Graphic is adapted from Weiß [22].

https://doi.org/10.1371/journal.pone.0230012.g002

Spatial and temporal dimensions.

IBC-grass is a spatially explicit model: it simulates plant community dynamics on a grid 1x1 cm2 cells, representing a patch in a landscape. The size of the grid can vary between 100x100 cm2 (= 1 m2) and 173x173 cm2 (3 m2). The local patch is simulated as a torus, i.e. the edges are connected to each other. Temporal dynamics are simulated in weekly time steps with only the growing period of spring to autumn is considered. During the winter period, a winter dieback of shoot mass and winter mortality is simulated.

Results

The graphical user interface

The graphical user interface (GUI) facilitates the application of IBC-grass in herbicide risk assessments. The GUI guides the user through the environmental settings and herbicide settings of IBC-grass, and analyses the results of a set of simulations (see Table 3 for an overview of the model parameters addressed in the GUI). It is an open access software hosted on GitHub [23]. The GUI itself is written in R using the R package RGtk2 [24]. The package includes a folder with the C++ source code files of the plant community model IBC-grass and a folder including the model documentation (ODD protocol [14] and GMP document [8]) and the detailed manual for the GUI. Here, we will only give a summary of the GUI. For detailed information, please have a look at the manual [16].

Requirements.

To run the GUI the following software needs to be installed on the local machine:

  • G++ compiler (e.g., MingGW compiler [25]), set as environmental variable.
  • In some cases you might need to install GTK+ 3 [26] on your own. However, the GUI will at least try to install it on windows systems.

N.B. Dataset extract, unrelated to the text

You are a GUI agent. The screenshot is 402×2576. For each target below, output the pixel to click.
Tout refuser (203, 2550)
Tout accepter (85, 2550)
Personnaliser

The GUI was tested under Windows (7 and 10).

Regional PFT pool.

The GUI includes three regional PFT communities: a common field edge community with high resource input, medium trampling events and one mowing per year; Calthion as a nutrient poor grassland with low disturbances by grazing and trampling and one mowing event per year; and Arrhenatheretalia as a nutrient rich grassland with high disturbances by grazing and trampling and three mowing events per year. All three communities were used in an early study by Reeg et al. [12].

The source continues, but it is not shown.